Start of INFORMATION SHOWN

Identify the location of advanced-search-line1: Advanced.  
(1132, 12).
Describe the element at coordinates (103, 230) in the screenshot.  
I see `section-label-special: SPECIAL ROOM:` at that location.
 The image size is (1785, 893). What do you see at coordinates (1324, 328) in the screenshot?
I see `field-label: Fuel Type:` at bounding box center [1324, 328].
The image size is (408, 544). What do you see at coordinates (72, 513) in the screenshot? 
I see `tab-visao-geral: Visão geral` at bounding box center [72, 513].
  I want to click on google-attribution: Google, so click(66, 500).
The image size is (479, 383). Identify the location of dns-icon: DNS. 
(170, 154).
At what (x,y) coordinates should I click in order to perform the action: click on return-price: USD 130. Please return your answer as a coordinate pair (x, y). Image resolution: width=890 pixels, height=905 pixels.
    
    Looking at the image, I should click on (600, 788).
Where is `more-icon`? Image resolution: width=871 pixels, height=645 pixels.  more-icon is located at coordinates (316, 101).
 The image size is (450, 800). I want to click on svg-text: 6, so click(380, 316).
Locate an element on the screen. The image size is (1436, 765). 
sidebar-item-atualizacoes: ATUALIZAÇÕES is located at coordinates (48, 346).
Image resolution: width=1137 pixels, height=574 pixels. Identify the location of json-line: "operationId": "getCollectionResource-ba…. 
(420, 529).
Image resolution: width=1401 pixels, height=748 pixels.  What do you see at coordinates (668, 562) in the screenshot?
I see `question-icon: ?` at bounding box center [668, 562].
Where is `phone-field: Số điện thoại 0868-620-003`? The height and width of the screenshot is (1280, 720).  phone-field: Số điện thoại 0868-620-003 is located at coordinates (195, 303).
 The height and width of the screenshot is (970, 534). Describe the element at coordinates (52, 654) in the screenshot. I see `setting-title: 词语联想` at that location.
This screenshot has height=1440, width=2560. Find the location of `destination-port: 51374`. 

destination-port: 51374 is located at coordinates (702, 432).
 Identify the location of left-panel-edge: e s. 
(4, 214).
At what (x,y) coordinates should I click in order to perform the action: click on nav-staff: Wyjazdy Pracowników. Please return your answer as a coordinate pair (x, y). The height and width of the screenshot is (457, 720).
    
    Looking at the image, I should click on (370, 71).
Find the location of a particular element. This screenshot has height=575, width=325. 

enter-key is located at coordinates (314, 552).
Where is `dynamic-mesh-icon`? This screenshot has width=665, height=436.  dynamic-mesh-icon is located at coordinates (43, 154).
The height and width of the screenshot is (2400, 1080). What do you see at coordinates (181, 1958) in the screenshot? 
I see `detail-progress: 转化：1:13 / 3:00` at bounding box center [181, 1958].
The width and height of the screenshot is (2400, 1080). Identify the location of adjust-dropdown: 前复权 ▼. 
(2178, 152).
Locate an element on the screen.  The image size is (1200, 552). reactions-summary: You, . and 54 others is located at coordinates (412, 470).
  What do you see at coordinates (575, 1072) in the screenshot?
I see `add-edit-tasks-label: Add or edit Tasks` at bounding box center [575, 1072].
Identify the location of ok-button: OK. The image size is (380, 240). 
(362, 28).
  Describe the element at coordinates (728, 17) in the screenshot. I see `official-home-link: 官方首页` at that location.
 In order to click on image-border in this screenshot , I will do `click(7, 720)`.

End of INFORMATION SHOWN

## THE PROBLEM
Reproduce every one of the entries above word for word, without changing anything.

## SOLUTION FOR THIS TASK
Identify the location of advanced-search-line1: Advanced.  
(1132, 12).
Describe the element at coordinates (103, 230) in the screenshot.  
I see `section-label-special: SPECIAL ROOM:` at that location.
 The image size is (1785, 893). What do you see at coordinates (1324, 328) in the screenshot?
I see `field-label: Fuel Type:` at bounding box center [1324, 328].
The image size is (408, 544). What do you see at coordinates (72, 513) in the screenshot? 
I see `tab-visao-geral: Visão geral` at bounding box center [72, 513].
  I want to click on google-attribution: Google, so click(66, 500).
The image size is (479, 383). Identify the location of dns-icon: DNS. 
(170, 154).
At what (x,y) coordinates should I click in order to perform the action: click on return-price: USD 130. Please return your answer as a coordinate pair (x, y). Image resolution: width=890 pixels, height=905 pixels.
    
    Looking at the image, I should click on (600, 788).
Where is `more-icon`? Image resolution: width=871 pixels, height=645 pixels.  more-icon is located at coordinates (316, 101).
 The image size is (450, 800). I want to click on svg-text: 6, so click(380, 316).
Locate an element on the screen. The image size is (1436, 765). 
sidebar-item-atualizacoes: ATUALIZAÇÕES is located at coordinates (48, 346).
Image resolution: width=1137 pixels, height=574 pixels. Identify the location of json-line: "operationId": "getCollectionResource-ba…. 
(420, 529).
Image resolution: width=1401 pixels, height=748 pixels.  What do you see at coordinates (668, 562) in the screenshot?
I see `question-icon: ?` at bounding box center [668, 562].
Where is `phone-field: Số điện thoại 0868-620-003`? The height and width of the screenshot is (1280, 720).  phone-field: Số điện thoại 0868-620-003 is located at coordinates (195, 303).
 The height and width of the screenshot is (970, 534). Describe the element at coordinates (52, 654) in the screenshot. I see `setting-title: 词语联想` at that location.
This screenshot has height=1440, width=2560. Find the location of `destination-port: 51374`. 

destination-port: 51374 is located at coordinates (702, 432).
 Identify the location of left-panel-edge: e s. 
(4, 214).
At what (x,y) coordinates should I click in order to perform the action: click on nav-staff: Wyjazdy Pracowników. Please return your answer as a coordinate pair (x, y). The height and width of the screenshot is (457, 720).
    
    Looking at the image, I should click on (370, 71).
Find the location of a particular element. This screenshot has height=575, width=325. 

enter-key is located at coordinates (314, 552).
Where is `dynamic-mesh-icon`? This screenshot has width=665, height=436.  dynamic-mesh-icon is located at coordinates (43, 154).
The height and width of the screenshot is (2400, 1080). What do you see at coordinates (181, 1958) in the screenshot? 
I see `detail-progress: 转化：1:13 / 3:00` at bounding box center [181, 1958].
The width and height of the screenshot is (2400, 1080). Identify the location of adjust-dropdown: 前复权 ▼. 
(2178, 152).
Locate an element on the screen.  The image size is (1200, 552). reactions-summary: You, . and 54 others is located at coordinates (412, 470).
  What do you see at coordinates (575, 1072) in the screenshot?
I see `add-edit-tasks-label: Add or edit Tasks` at bounding box center [575, 1072].
Identify the location of ok-button: OK. The image size is (380, 240). 
(362, 28).
  Describe the element at coordinates (728, 17) in the screenshot. I see `official-home-link: 官方首页` at that location.
 In order to click on image-border in this screenshot , I will do `click(7, 720)`.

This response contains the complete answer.